Given the scale and complexity of the Integrated Care Systems, it’s hard to pinpoint exactly why this is. But that complexity might itself be part of the answer. It’s notable that while both Greater Manchester and West Yorkshire saw their NHS workforces expand at a much faster rate than the national average in the four years before the pandemic, the proportion of clinically qualified NHS workers fell more quickly. Perhaps new integrated structures and processes are absorbing resources – personnel, time, energy and money – that could better be spent elsewhere.
Supporters of the ICS reforms will say that more time is needed: in 10 to 15 years, once reforms have bedded in, they will be transformational.
That’s all very well. But in the meantime, there are pressing problems facing the NHS, including a massive treatment backlog caused by the pandemic. Already waiting lists are at 5 million.

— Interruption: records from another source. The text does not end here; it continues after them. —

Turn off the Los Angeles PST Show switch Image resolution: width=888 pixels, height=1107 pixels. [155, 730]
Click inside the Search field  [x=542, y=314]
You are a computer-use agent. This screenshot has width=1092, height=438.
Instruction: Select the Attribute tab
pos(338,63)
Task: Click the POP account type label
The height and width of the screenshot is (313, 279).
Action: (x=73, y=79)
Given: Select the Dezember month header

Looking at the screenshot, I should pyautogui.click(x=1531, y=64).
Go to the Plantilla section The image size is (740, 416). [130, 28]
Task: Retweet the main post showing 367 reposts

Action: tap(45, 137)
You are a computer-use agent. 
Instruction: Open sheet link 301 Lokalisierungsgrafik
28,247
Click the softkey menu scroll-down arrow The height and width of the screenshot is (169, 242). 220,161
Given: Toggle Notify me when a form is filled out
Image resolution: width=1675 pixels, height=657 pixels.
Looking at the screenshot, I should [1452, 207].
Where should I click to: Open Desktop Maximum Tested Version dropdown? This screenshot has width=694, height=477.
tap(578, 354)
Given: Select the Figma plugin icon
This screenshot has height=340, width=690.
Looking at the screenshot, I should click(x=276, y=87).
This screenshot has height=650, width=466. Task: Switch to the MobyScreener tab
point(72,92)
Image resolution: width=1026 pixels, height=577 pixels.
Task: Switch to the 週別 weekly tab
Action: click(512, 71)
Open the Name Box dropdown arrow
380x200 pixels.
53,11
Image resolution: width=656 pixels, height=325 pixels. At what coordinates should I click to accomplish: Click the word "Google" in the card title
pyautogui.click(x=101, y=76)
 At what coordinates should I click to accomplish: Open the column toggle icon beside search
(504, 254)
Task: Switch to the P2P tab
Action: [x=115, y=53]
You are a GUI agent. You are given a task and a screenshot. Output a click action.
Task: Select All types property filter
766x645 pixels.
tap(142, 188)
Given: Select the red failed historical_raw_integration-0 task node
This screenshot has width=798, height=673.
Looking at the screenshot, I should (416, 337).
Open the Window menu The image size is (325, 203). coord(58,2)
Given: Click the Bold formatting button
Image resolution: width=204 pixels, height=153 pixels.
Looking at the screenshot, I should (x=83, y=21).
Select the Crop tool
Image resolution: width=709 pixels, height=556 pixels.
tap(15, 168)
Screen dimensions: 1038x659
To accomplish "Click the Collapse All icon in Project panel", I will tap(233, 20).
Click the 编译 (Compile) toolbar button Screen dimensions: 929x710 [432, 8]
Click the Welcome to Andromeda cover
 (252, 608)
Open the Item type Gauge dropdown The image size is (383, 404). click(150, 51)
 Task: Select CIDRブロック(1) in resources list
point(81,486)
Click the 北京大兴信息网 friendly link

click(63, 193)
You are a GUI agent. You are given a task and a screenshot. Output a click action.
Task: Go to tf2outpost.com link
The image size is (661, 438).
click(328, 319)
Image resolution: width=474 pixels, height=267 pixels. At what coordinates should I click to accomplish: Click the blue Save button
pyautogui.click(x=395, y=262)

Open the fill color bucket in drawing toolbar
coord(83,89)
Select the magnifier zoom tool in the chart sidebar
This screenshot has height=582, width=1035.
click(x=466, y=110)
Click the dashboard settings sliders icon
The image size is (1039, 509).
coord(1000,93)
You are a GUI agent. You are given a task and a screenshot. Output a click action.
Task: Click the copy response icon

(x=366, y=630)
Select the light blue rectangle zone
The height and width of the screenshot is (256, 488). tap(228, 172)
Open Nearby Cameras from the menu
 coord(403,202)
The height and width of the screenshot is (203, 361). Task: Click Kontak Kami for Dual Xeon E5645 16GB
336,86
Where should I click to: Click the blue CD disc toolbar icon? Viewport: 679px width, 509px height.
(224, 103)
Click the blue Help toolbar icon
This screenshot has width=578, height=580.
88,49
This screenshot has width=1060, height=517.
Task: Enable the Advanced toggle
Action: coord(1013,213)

The Government’s determination to tackle the long-term problems facing health and care provision is to be welcomed. But it is important to take the time to get things right, rather than intensifying the current pressures on the NHS through costly and disruptive reforms that are not supported by national or regional data.
Our paper suggests that instead of rushing off down the road to deeper integration as per the ICS model, ministers should take a step back, pause to look at the data in more detail, and demand to see a more convincing evidence base for the approach proposed in the Health and Care Bill.
This would mean letting the 13 more advanced ICS regions carry on with integration for the next five years or so, while reserving judgement on whether the approach should be driven forward across the rest of England. In the meantime, ministers can focus on the more immediate pressures on the NHS, which are likely to build up as winter approaches.
If the ICS reforms eventually work out, the Conservative Party isn’t going to get the credit. But if they go wrong, it’s pretty clear who’s going to get the blame. The public might be prepared to forgive one Lansley-esque healthcare misadventure in a decade. They might not be so willing to forgive two.